The 17-story Chicago Motor Club building in downtown Chicago has long been considered one of the finest examples of Art Deco style. And the building has an impressive pedigree, having been designed by famed architecture firm Holabird & Root.
But that didn’t mean that the building was safe from demolition. The skyscraper had served as the home for the AAA-Chicago Motor Club from its opening in 1929 until 1986. That’s when the motor club moved to the Chicago suburb of Des Plaines.
The 89,000-square-foot building remained active after the motor club’s move, serving as a general office building for a variety of tenants. But in the early 2000s, the building fell out of favor. Tenants sought larger floor plates than the old motor club building could offer.
The result? This Art Deco star had been vacant since 2004, and faced the real possibility of demolition.
Fortunately, the building is safe now, serving as one of the newest hotels in downtown Chicago. MB Real Estate bought the building, and that company’s chairman, John Murphy, had a vision of creating a boutique hotel in an ideal location in the heart of Chicago.
Walsh Construction hired Chicago architecture firm Hartshorne Plunkard Architecture to design the transformation of the skyscraper into the Hampton Inn Chicago Downtown.
And judging by the slew of five-star reviews on rating site TripAdvisor, the conversion has been a successful one.
Saving an historic place
Paul Alessandro, a partner with Hartshorne, said that he felt protective of the space during the building’s restoration.
“It is a unique space,” Alessandro said. “There is nothing like it in the city. There were an enormous amount of buildings built before the stock market crash. This was basically the last one that got built before everything stopped. The building represented a new kind of thinking in high-rises. Gone were the days of the highly plastic terracotta design style. This was a modernist design, an early streamlined Art Deco building.”
The lobby of the building especially enchanted Alessandro. He and the entire team at Hartshorne worked hard to preserve it.
“That lobby had a real function, to encourage people to get into their cars and drive somewhere,” Alessandro said. “This lobby was a place to arrive at and a place to depart from.”

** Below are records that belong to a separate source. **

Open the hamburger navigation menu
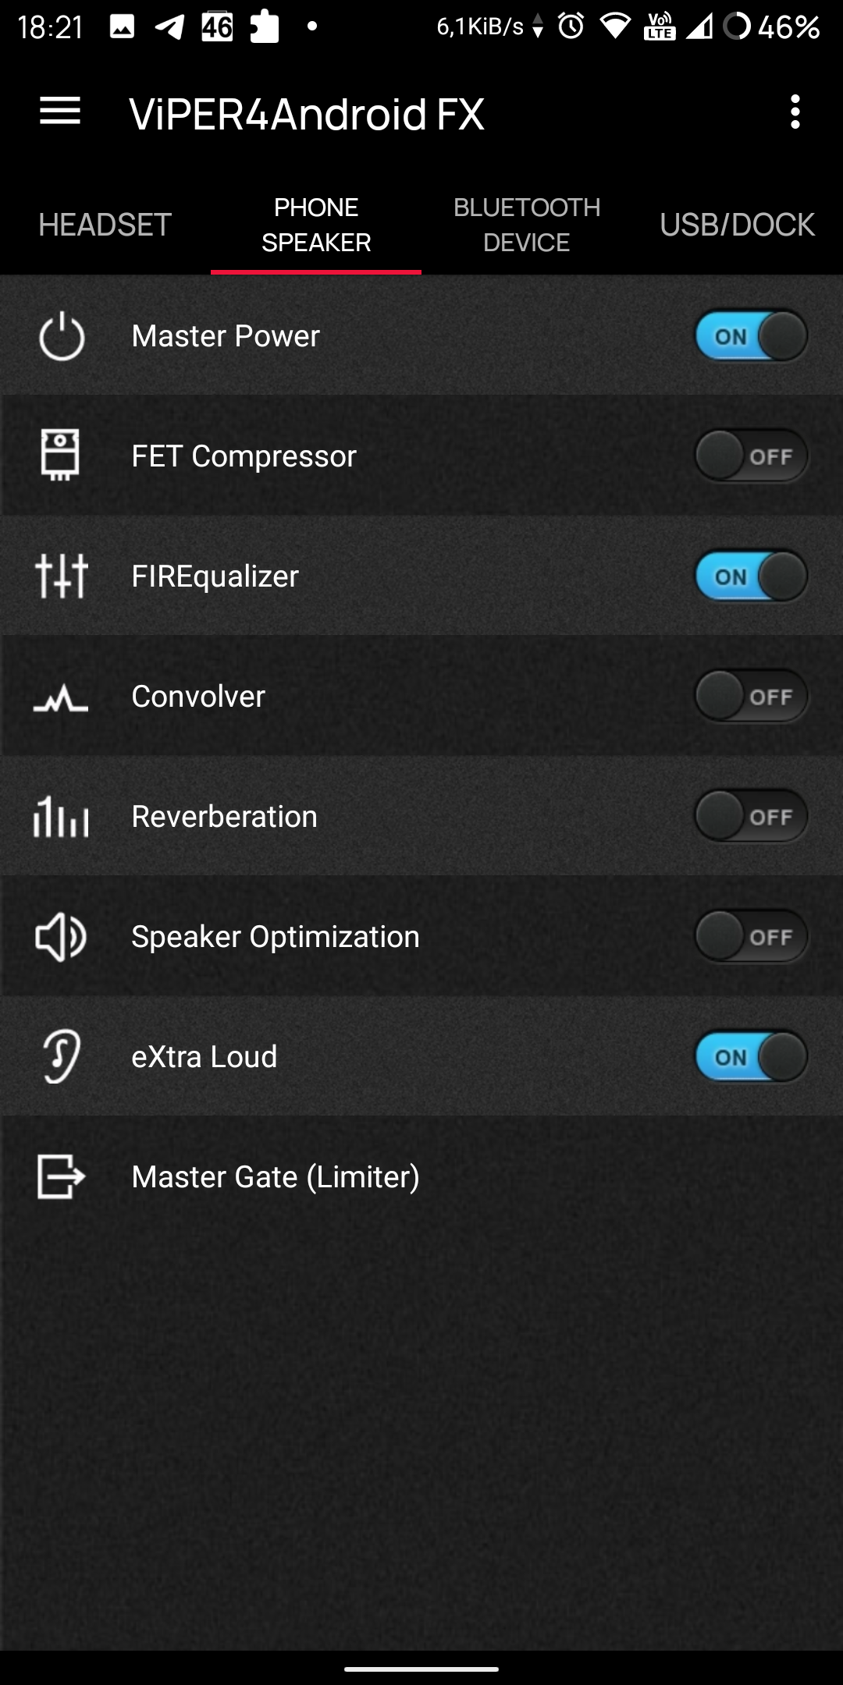843x1685 pixels. (60, 112)
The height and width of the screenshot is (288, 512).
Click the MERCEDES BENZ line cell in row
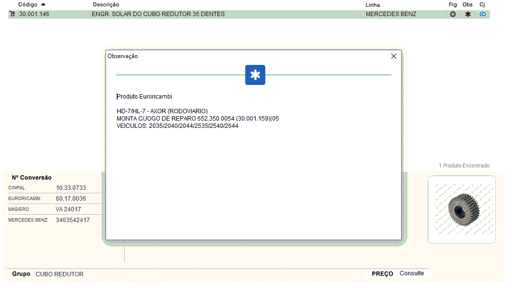391,14
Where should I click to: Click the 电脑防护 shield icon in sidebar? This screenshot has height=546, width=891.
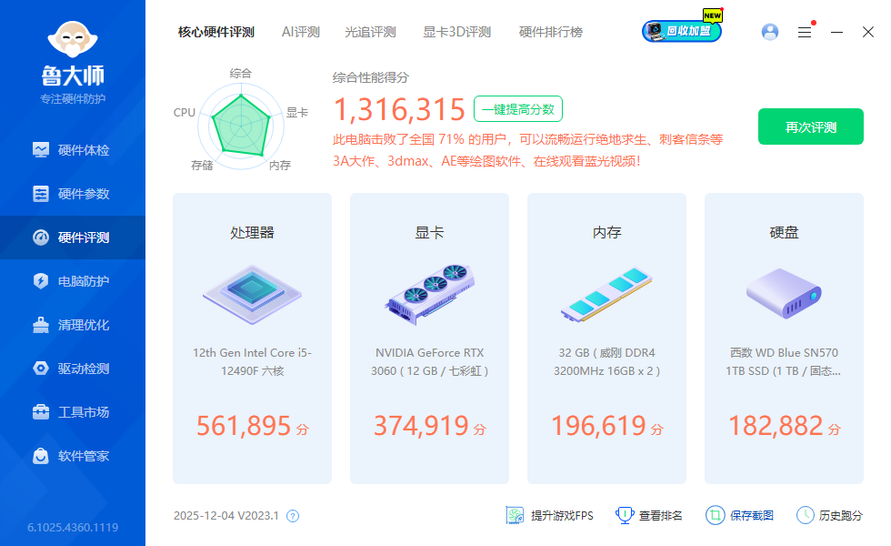tap(41, 281)
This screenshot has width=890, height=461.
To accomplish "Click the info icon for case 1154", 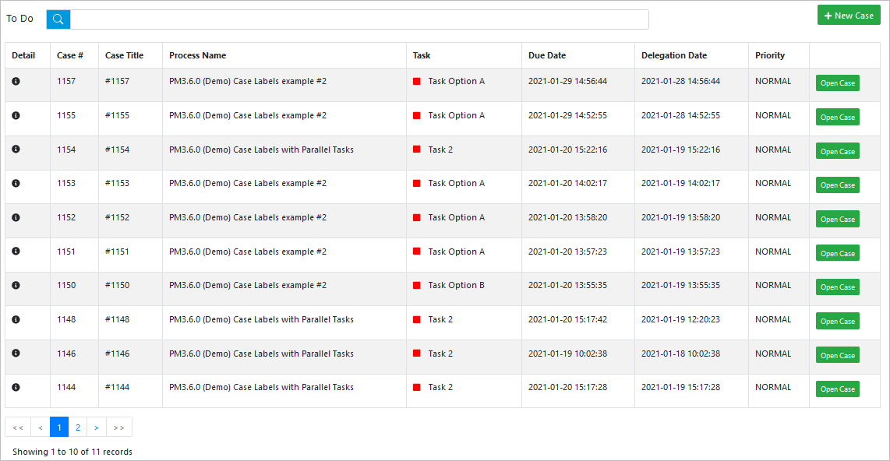I will click(16, 150).
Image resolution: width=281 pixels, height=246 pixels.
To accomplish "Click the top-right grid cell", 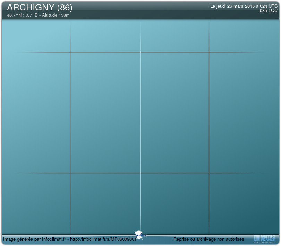I will (x=244, y=36).
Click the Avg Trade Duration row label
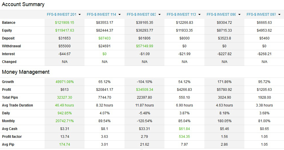Screen dimensions: 284x150 17,105
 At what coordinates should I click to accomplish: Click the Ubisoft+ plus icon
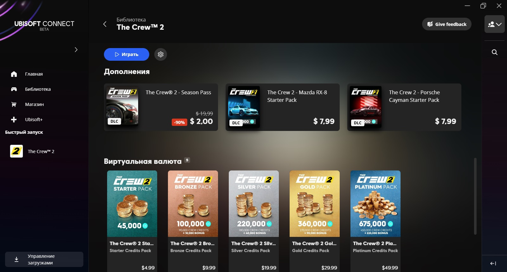(x=14, y=120)
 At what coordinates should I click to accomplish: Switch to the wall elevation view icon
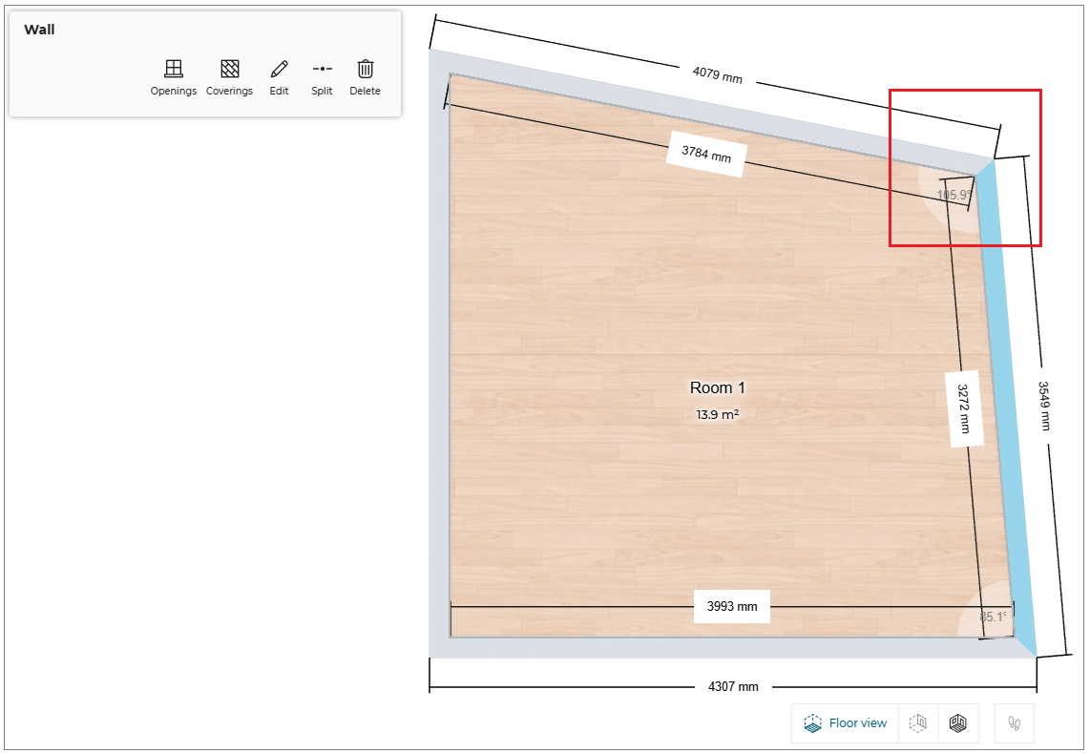(917, 723)
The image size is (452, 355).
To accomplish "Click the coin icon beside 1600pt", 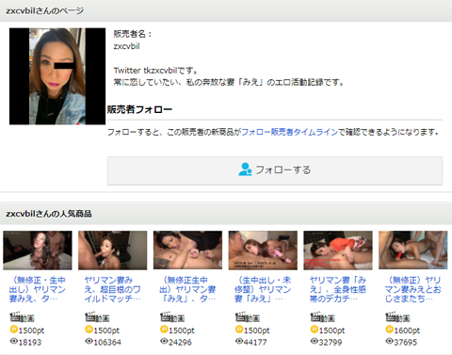I will coord(389,330).
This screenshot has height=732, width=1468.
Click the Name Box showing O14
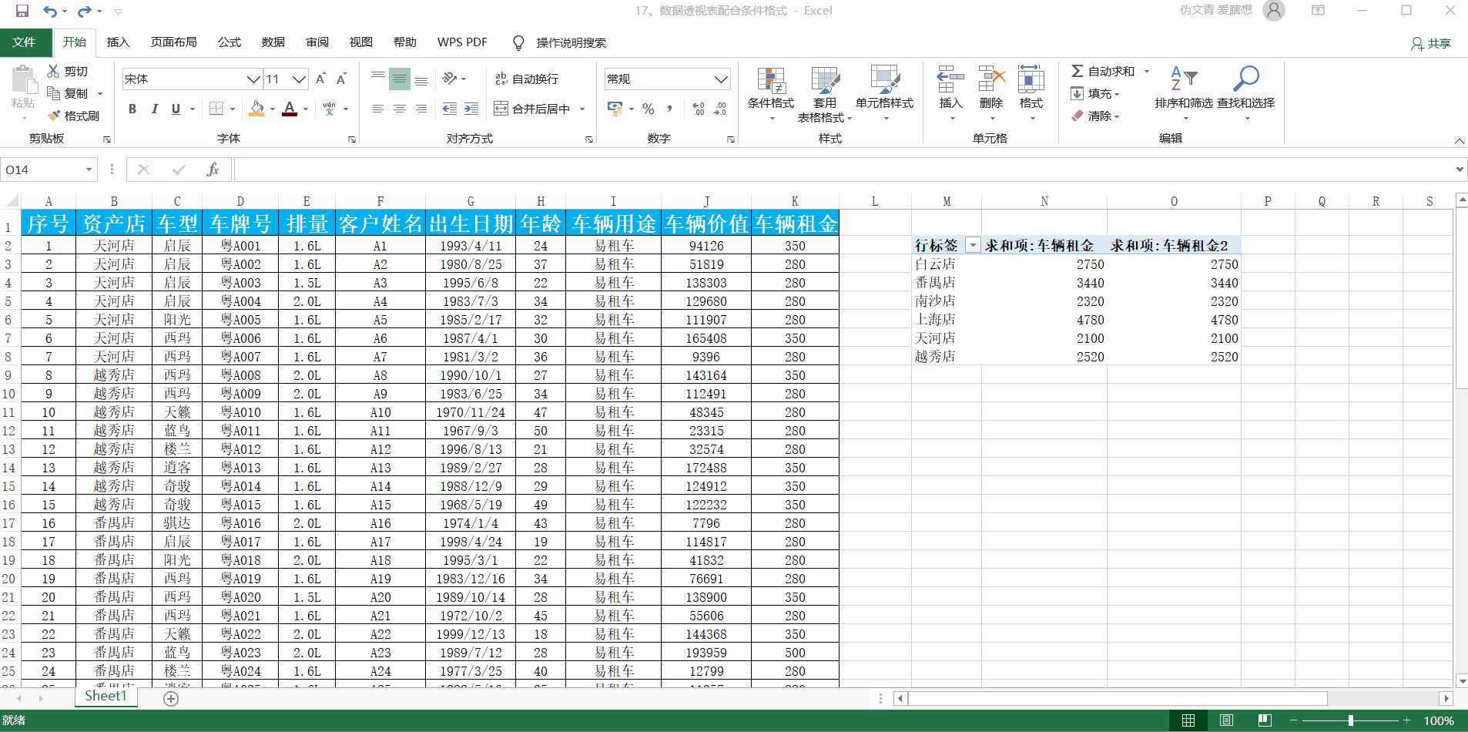tap(42, 170)
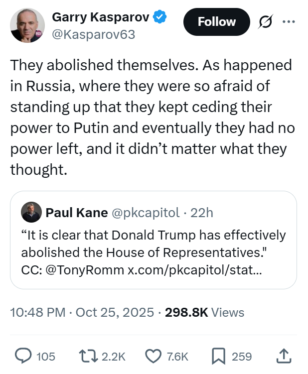Image resolution: width=308 pixels, height=374 pixels.
Task: Click the Grok slashed-circle icon
Action: [265, 22]
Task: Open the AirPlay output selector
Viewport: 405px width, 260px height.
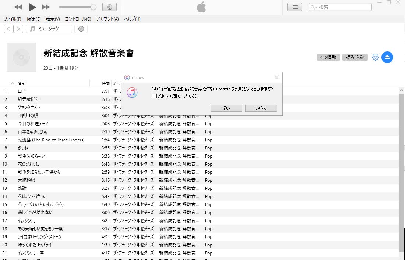Action: click(x=109, y=7)
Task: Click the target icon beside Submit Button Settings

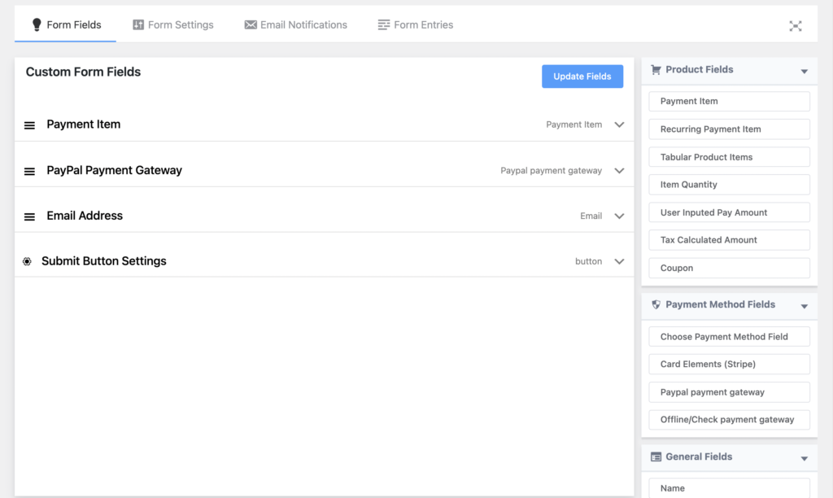Action: [x=27, y=260]
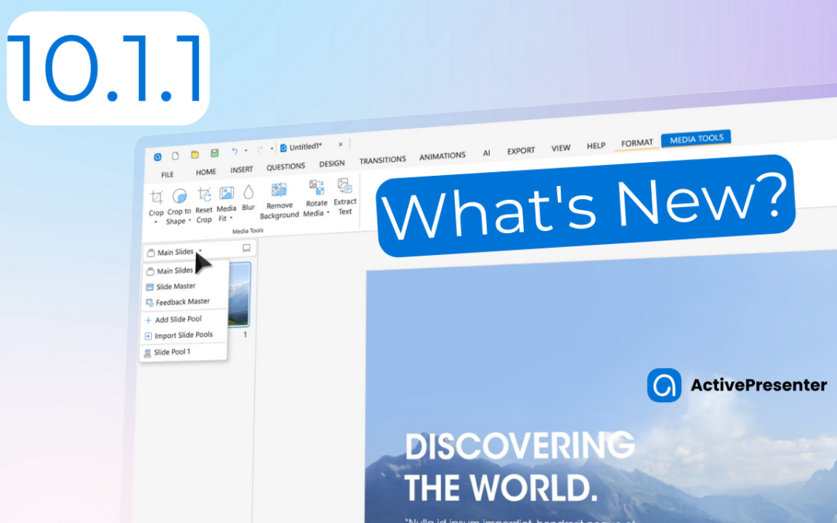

When the building served as the home of the motor club, travelers would arrive at the lobby, gather their travel maps, pick up information about national parks and get tips about the many other scenic areas to visit across the United States.
Alessandro said that the lobby is still serving this same kind of purpose. It serves as the home base of travelers who have come to stay in and explore Chicago, he said.
“People arrive there with their bags,” Alessandro said. “They can come back and sit down, have a drink, enjoy the amazing mural that’s in the lobby. There are still people coming and going. That’s what that lobby was designed for, to serve people who are coming and going. It was never meant to be a lobby that just served people coming into their offices to work. It was a lobby designed to serve people who were coming and going, people taking and planning their own trips.”
A stunning view
The centerpiece of the now-Hampton Inn’s three-story lobby remains a massive mural by Chicago artist John Warner Norton. This piece of art highlights 1920s-era transcontinental auto routes. During the building’s restoration, Hartshorne uncovered both the original paint scheme of this mural and brought back to life the patterned black-and-green terrazzo floor.
The firm also directed the delicate cleaning of the many architectural elements throughout the lobby and the repair of the space’s nature-themed plaster ornamentation, much of it silver-leafed, that depicted stylized foliage, birds and geometric patterns. During the transformation, a set of original 1920s-era light fixtures found in a rooftop mechanical room were reinstalled.
Hartshorne also restored the building’s original spiral staircase. These stairs take guests to the mezzanine level.
The architecture firm spent plenty of time, too, transforming the Chicago Motor Club’s former executive offices on the building’s sixth floor into larger guest suites with restored beamed ceilings, leather doors, maple paneling and herringbone maple floors.
The most significant part of the renovation, though, was the rehabilitation of the 1928 limestone exterior. Hartshorne guided the cleaning and repair of the masonry and windows. The entrance’s cast-iron decorative ornamentation, weighing 34,000 pounds, was also repaired, re-coated and reinstalled with new anchors.
“The real trick, our goal, was to find a purpose for this magnificent property, to modernize it and make it relevant for today’s lifestyle,” said Jim Plunkard, partner and co-founder of Hartshorne.